There should be an agreed policy on whom to treat as patients

A public discussion is needed about disclosure to infants identified prenatally or postnatally as being at risk for FXTAS and women in the premutation range in order to determine whether they are “patients” or “patients in waiting,” and what criteria should be used to determine whether they are affected. For boys, there are guidelines for clinical care based on clinical assessment of impairment, not a specific molecular profile. Consequently, services would be expected to be provided as a child becomes symptomatic.

The cost of case finding (including diagnosis and treatment of patients diagnosed) should be economically balanced in relation to possible expenditure on medical care as a whole

Cost-benefit analysis in which the primary benefit is in avoiding long-term care costs is fraught with both emotional and economic challenges.16 In general, in health-care economics specific measures are used to compare the value of interventions to enable rational commitment of limited health-care resources. DS antenatal screening provides the example most like the case of fragile X. Analysis of DS screening typically puts a financial figure on the costs of all the medical needs of a child born with DS. Clearly children with DS have a very different range of problems, with more frequent cardiac defects. The estimate is that the total impact on health and reduced life expectancy of DS approximates to 53.1 life years lost in a DALY framework17 (or, put another way, each child with DS has 26.9 DALYs).17 This number is within the same disability class as congenital total hearing loss and fragile X.18 Lifetime costs for a child born with DS are estimated at $677,000 (25,000 per DALY). It is likely that the costs for fragile X will be considerably lower, as fragile X is not associated with a high rate of cardiac defects. The total estimated prenatal screening costs in the United States for DS are $3.4–3.8 million to detect 4,823 cases of DS, which is estimated to prevent 3,600 children with DS being born, giving a cost of approximately $3.4 million to avoid 10,000 DALYs. Conversely, as a society we have chosen to invest in other medical interventions that prolong life at considerable expense, such as adding PCSK9 inhibitors to statins in heterozygous familial hypercholesterolemia at a cost of $503,000 per QALY gained.19 The cost of saving one QALY through use of these drugs is comparable to the estimated lifetime costs of caring for a child with DS. This strongly suggests that in DS screening, for every dollar spent in antenatal screening we lose DALYs and the investment in caring for children with DS provides more DALYS than other funded health interventions. Therefore, there is unlikely to ever be a DALY- or QALY-based cost argument in favor of antenatal screening for fragile X.

> **Aim of the exercise**
Rewrite the fragile X screening text, beginning at the words that contain "A public discussion" and stopping after "child becomes symptomatic.", with "infants" changed to "newborns". The data that come next are not needed.

> **Source material**
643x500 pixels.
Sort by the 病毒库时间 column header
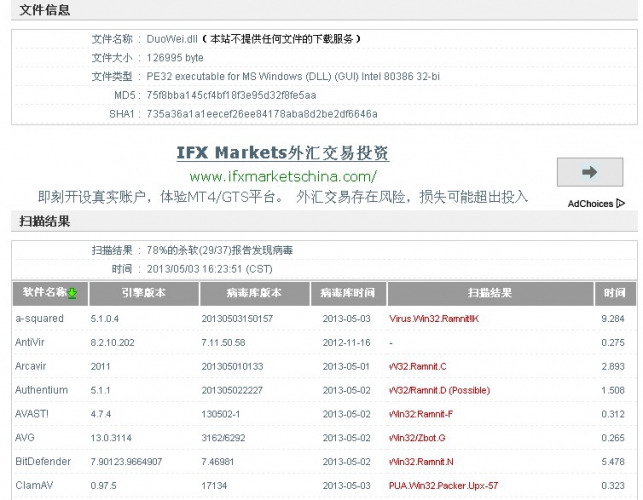[347, 294]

> **Solution**
A public discussion is needed about disclosure to newborns identified prenatally or postnatally as being at risk for FXTAS and women in the premutation range in order to determine whether they are “patients” or “patients in waiting,” and what criteria should be used to determine whether they are affected. For boys, there are guidelines for clinical care based on clinical assessment of impairment, not a specific molecular profile. Consequently, services would be expected to be provided as a child becomes symptomatic.